Just ask Junior Alexander Guy, a wastewater plant worker in Orlando.

Guy, 49, got his first cell phone last month, only to be bombarded with threatening calls and texts, according to reports. He realized that T-Mobile had given him Zimmerman’s old number, 407-435-2400 — the one Zimmerman spelled out to a police dispatcher the night he fatally shot Martin.

The dispatcher’s audio recording was played nationwide, and within a week, Guy received up to 70 threatening calls intended for Zimmerman, The Orlando Sun Sentinel reports.
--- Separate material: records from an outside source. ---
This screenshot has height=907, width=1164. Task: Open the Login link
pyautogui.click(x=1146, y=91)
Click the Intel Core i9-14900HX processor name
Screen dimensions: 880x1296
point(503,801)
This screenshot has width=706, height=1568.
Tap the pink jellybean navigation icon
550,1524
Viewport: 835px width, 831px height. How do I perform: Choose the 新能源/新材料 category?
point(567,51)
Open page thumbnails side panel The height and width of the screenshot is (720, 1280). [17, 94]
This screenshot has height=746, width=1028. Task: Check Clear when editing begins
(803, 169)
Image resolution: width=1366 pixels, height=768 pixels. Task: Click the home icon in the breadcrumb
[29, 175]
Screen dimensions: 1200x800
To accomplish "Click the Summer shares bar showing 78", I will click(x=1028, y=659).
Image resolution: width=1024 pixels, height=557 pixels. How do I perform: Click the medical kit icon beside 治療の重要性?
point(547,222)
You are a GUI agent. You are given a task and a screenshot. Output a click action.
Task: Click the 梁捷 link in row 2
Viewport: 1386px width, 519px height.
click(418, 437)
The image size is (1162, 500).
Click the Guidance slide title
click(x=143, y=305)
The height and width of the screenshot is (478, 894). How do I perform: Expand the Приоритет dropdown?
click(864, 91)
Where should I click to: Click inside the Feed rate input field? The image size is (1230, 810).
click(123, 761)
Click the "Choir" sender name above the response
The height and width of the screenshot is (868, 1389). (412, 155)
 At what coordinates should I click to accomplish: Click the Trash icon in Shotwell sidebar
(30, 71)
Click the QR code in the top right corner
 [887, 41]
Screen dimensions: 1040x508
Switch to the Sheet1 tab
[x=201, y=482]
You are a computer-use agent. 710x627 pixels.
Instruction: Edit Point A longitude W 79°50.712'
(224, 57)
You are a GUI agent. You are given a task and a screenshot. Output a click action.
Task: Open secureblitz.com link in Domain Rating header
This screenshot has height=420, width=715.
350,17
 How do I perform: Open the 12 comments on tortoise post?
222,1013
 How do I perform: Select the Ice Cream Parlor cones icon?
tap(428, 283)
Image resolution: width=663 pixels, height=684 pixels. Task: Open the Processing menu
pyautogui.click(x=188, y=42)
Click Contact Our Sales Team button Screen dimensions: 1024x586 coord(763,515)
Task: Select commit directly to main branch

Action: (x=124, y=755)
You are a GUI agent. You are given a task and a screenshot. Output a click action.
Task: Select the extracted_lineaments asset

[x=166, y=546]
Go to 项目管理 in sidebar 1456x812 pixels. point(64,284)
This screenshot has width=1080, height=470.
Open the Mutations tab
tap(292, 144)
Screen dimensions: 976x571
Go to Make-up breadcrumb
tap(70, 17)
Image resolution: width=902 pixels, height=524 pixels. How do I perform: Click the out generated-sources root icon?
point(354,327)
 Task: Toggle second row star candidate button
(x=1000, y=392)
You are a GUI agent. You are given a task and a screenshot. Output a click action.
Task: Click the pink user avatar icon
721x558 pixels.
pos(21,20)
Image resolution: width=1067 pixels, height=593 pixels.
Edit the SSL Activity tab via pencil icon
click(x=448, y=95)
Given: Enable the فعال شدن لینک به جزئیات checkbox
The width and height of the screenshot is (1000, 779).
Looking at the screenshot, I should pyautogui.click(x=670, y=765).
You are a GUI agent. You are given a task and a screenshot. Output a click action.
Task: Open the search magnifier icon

Texts of “You deserve to die!” and “Murderer!” flooded his inbox.

“At 2 o’clock, 3 o’clock in the morning I kept getting these,” Guy told the Sun Sentinel. “I was not only afraid for my life, I was afraid for my mother’s.”

Since getting the phone on May 7, Guy has moved and relocated his mother, who was living with him.

On May 16, Guy went to a lawyer, Robert Trimble, who did not return calls from ABC News for comment. Trimble told the Sun Sentinel he will seek damages, but did not name a specific sum.

T-Mobile’s normal policy is to wait 60 days once a number has been canceled before putting it back into circulation, according to Sun Sentinel reporter Rene Stutzman.

T-Mobile has since given Guy a new number, credited his account and retired Zimmerman’s old number, according to The New York Post.

Guy got his first cell phone at 49 years old because he had been in prison on cocaine trafficking charges for the past two decades, according to records from the Florida Department of Corrections.

Regardless of Guy’s rap sheet, Trimble told the Sun Sentinel he is asking T-Mobile for a “fair and reasonable sum.”